Today, Optima Tax Relief’s Lead Tax Attorney, Phil Hwang, discusses levies and garnishments, including which assets the IRS can seize and how the IRS can garnish your wages.
A levy is a legal seizure against your assets that results from owing back taxes. In truth, the IRS can seize just about anything you own. This includes property, bank accounts, retirement accounts, some life insurance policies, and even wages. How much of your wages the IRS levies to begin with depends on a few factors. Your filing status, dependents, and how often you receive a paycheck can affect their decision.
How Much Can the IRS Garnish?
Unfortunately, the IRS has full discretion on how much of your paycheck they will garnish. However, the IRS can typically only garnish your disposable income each month that is over the exempt amount according to your standard deduction. For example, single filers have a standard deduction of $13,850 in 2023. Let’s say a single filer with no dependents gets paid weekly. Their take home pay after the wage garnishment would be about $266 ($13,850 divided by 52 weeks). However, if you have dependents, or use a higher standard deduction, this amount will increase.

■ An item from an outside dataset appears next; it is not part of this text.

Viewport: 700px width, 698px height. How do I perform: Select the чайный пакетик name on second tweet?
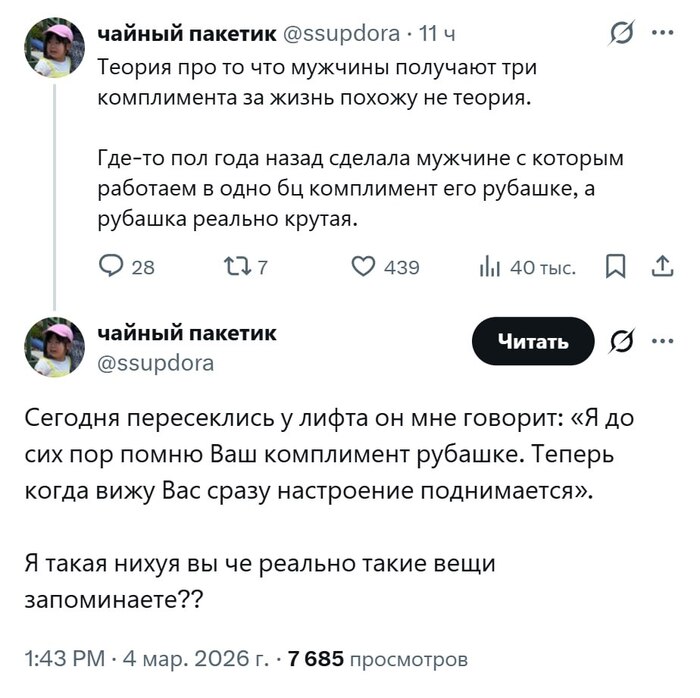pos(187,333)
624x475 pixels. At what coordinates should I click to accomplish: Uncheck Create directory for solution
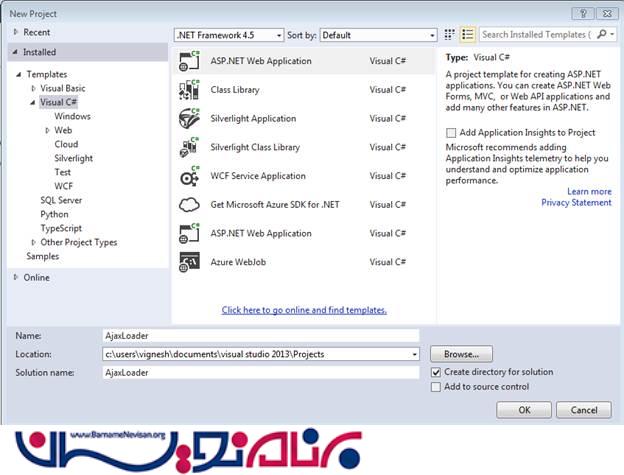(435, 372)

How to Remove Levies and Garnishments
Most taxpayers who have levies and garnishments just want to know how to get them removed. The simplest and most obvious answer is to pay the tax liability in full. However, sometimes this isn’t an option. If not, you can set up an installment agreement with the IRS or try to claim economic hardship. In any case, taking swift action is crucial. Additionally, having a team of tax professionals in your corner can help ease the process.